Less Memorable, But Still Part of the Journey
As I looked through my purchase history, I found a few books that didn’t leave a lasting impression. Maybe this list will help someone else invest their time more wisely:
- Jan 2024: Superintelligence: Paths, Dangers, Strategies By: Nick Bostrom. A philosophical and technical exploration of AI surpassing human intelligence. It felt a bit too high-level—and somewhat dated.
- Feb 2024: Human Compatible (by Stuart Russell). Focused on the risks of superintelligent AI, but didn’t offer much in terms of clear explanations. It also felt a bit dated.
- April 2024: A Human’s Guide to Machine Intelligence (by Kartik Hosanagar). Covers how algorithms influence daily life and touches on fairness and transparency—but didn’t leave a strong impression.
- May 2024: Mind Wide Open: Your Brain and the Neuroscience of Everyday Life (by Steven Johnson). Not the strongest on explaining core neuroscience concepts, but Steven Johnson’s storytelling is compelling. It rekindled my interest in how the human brain works—read it if you’re looking to be fascinated more than informed.
- May 2024: The Deep Learning Revolution (by Terrence J. Sejnowski). Offers an AI pioneer’s perspective on the field’s historical arc and major breakthroughs—but doesn’t go deep into explaining key concepts.
- June 2024: The World I See (by Dr. Fei-Fei Li): Fei-Fei Li is a legend, and this book shares her personal journey—especially around ImageNet—and her reflections on ethics and AI’s future. But it leaned more memoir than technical insight.

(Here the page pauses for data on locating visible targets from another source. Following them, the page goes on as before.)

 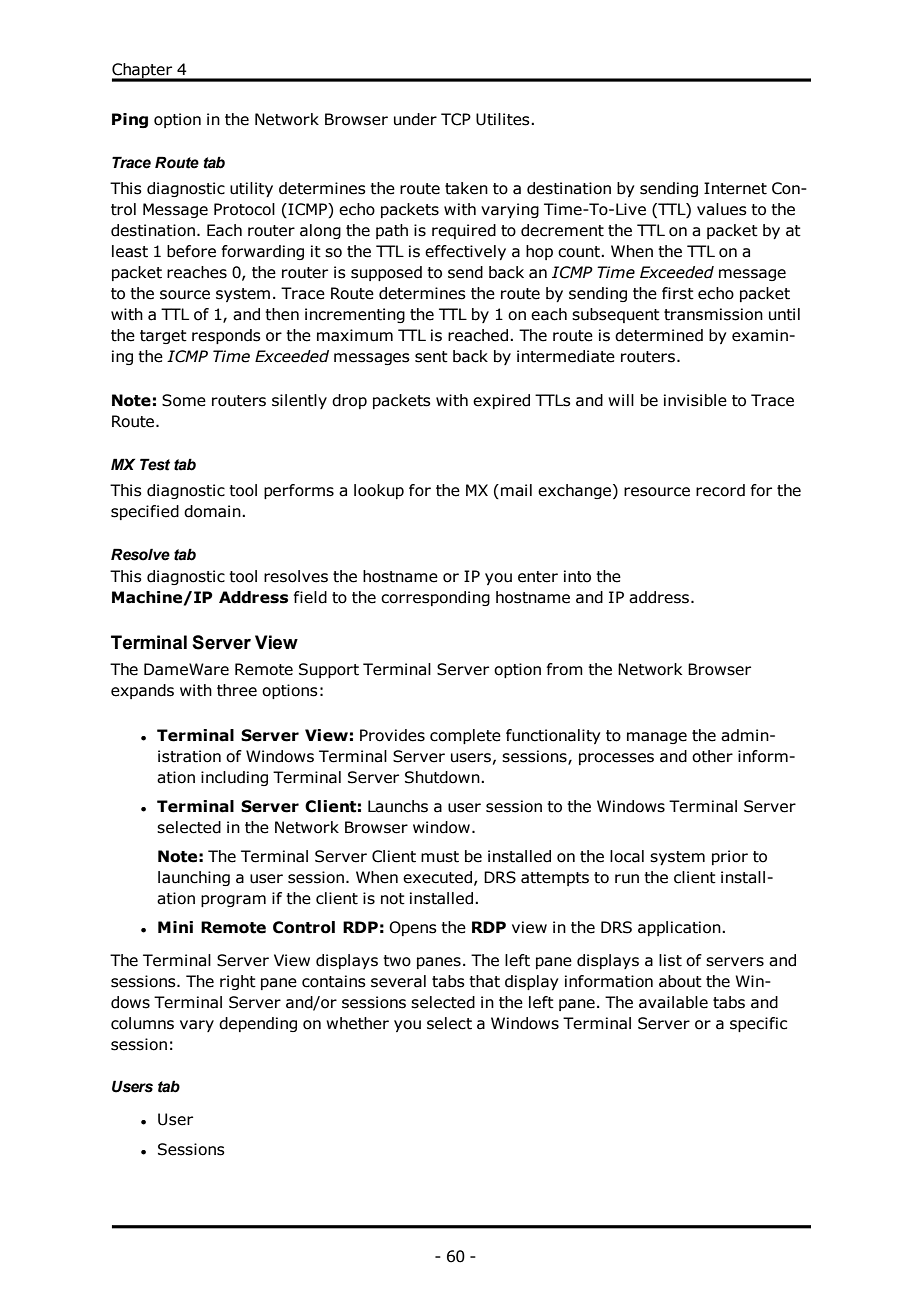 What do you see at coordinates (713, 314) in the screenshot?
I see `transmission` at bounding box center [713, 314].
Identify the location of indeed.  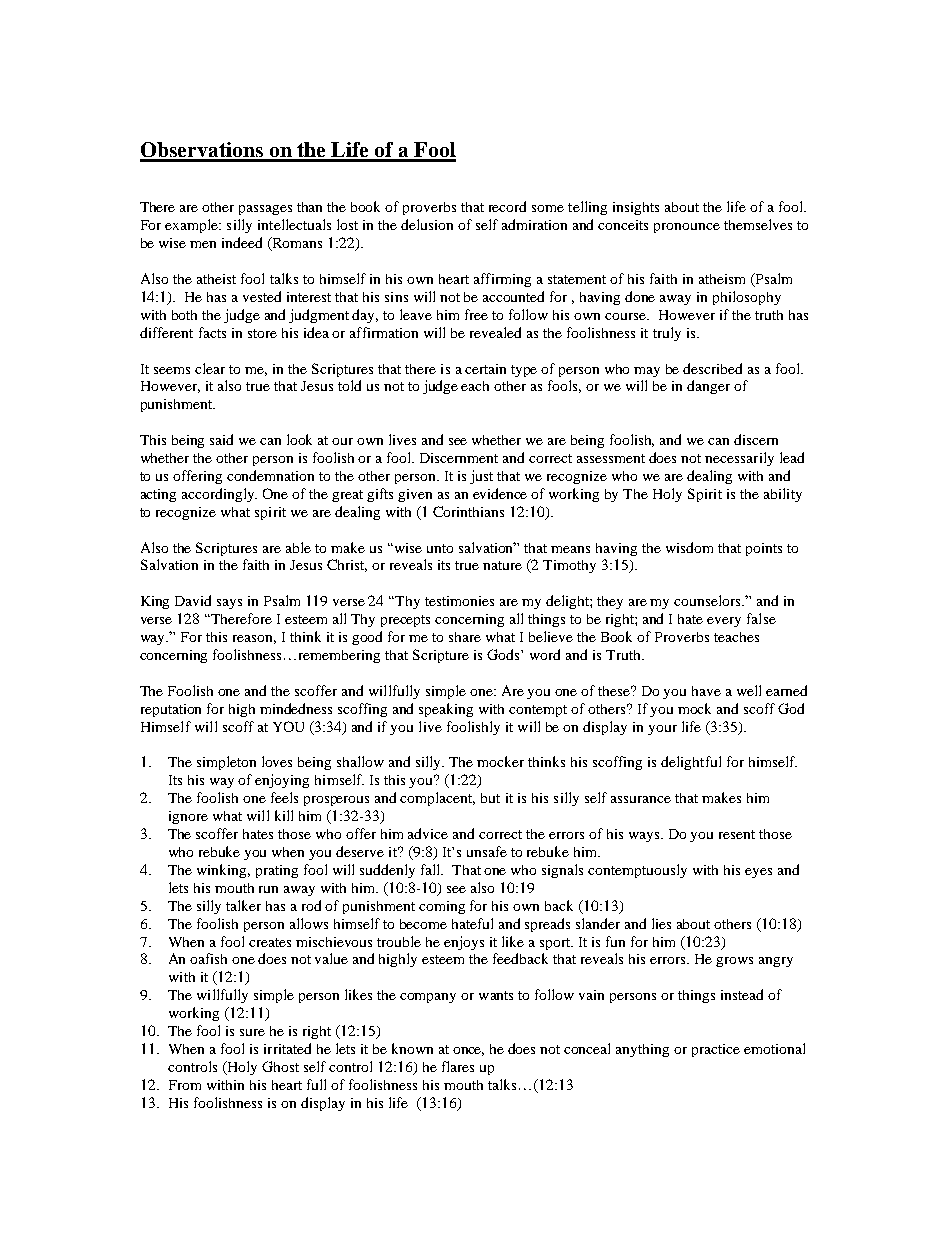
(242, 242).
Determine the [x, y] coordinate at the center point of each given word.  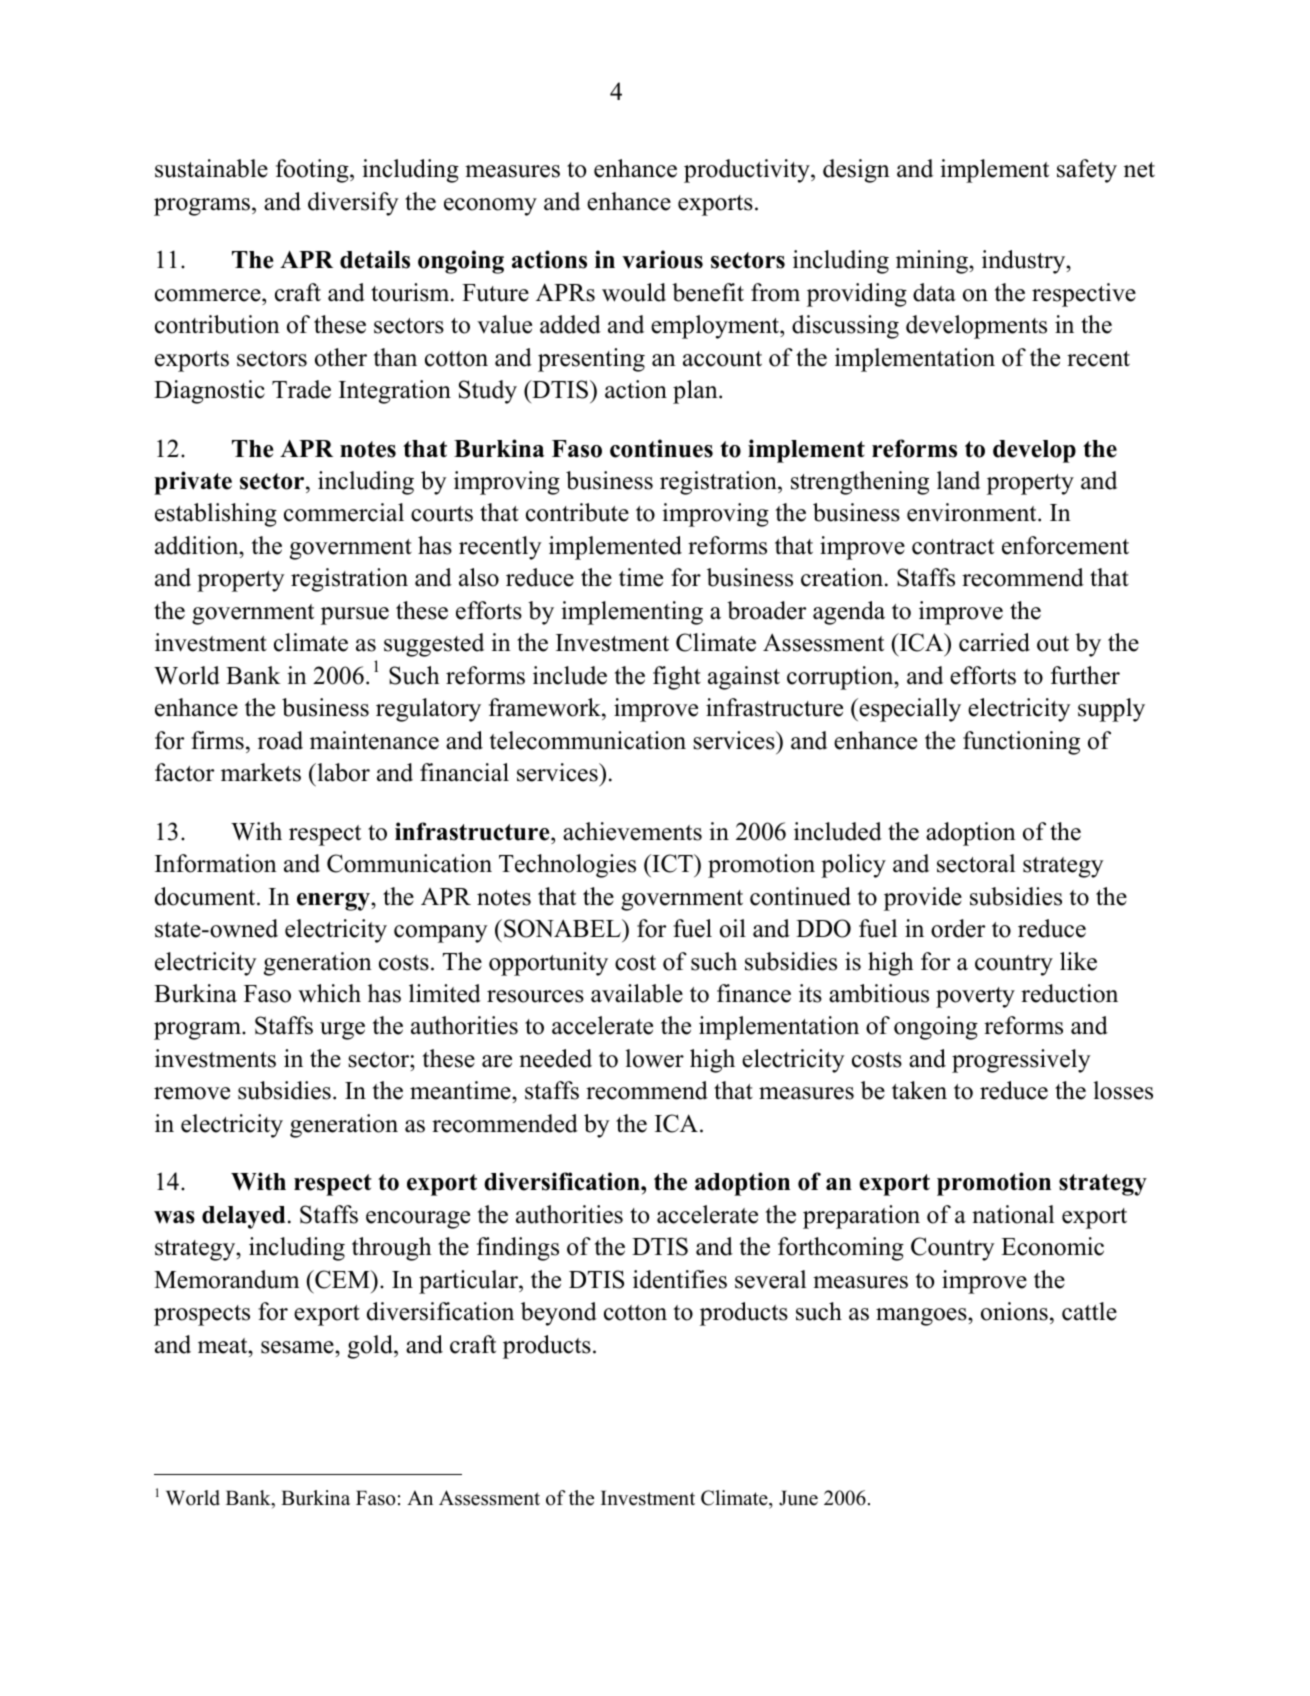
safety [1087, 171]
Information [216, 863]
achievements [632, 831]
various [662, 259]
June [798, 1498]
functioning [1021, 743]
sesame [298, 1347]
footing [313, 171]
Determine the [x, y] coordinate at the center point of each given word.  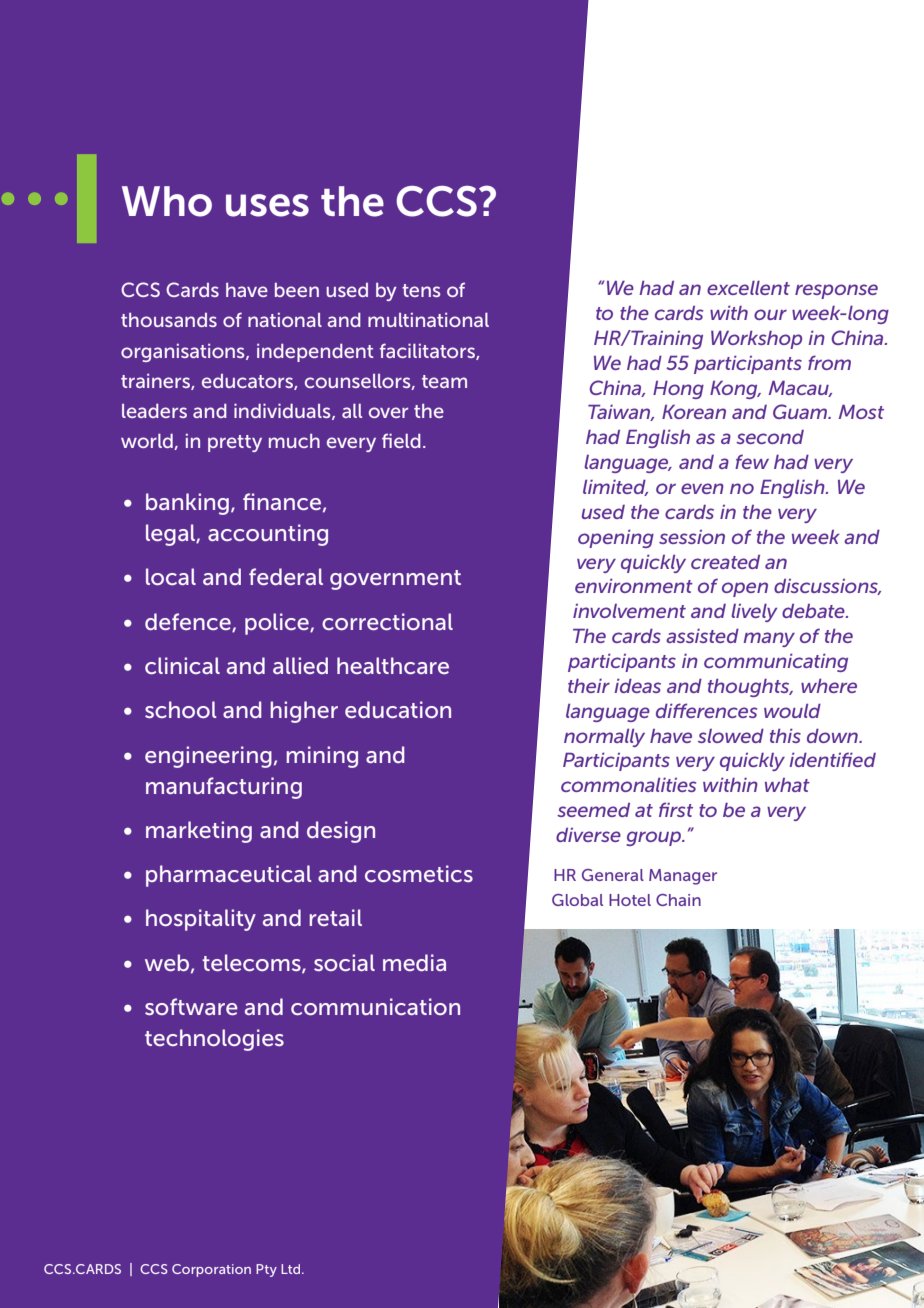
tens [421, 290]
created [725, 562]
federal [286, 576]
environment [634, 586]
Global [577, 900]
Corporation [211, 1270]
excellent [748, 288]
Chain [678, 900]
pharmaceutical [228, 876]
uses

- July 2024: Co-Intelligence (Ethank Mollick). I was on the fence about whether to include this here or in the list above. It’s one of the few practical guides on adapting your work style in the age of AI. Ethan Mollick is a worth following if you want to understand AI’s strengths and limits in various professional and creative contexts. I’ve continued to regularly read his newsletter.
- August 2024: A Brief History of Intelligence (by Max S. Bennett) is a sweeping look at the biological evolution of intelligence, but the framework felt too high-level for what I was seeking. Also read Artificial Unintelligence (by Meredith Broussard) which raises valid critiques, but many examples felt cherry-picked—didn’t leave a lasting impression.
Looking back, this reading path has been serendipitous and winding. I ended up building and then rebuilding my intuition several times. I’ve made plenty of notes along the way, and my next step is to start organizing them. The space is evolving fast, and staying oriented is no small task. For anyone just starting out, I hope this list offers a map…or at least a few useful signposts.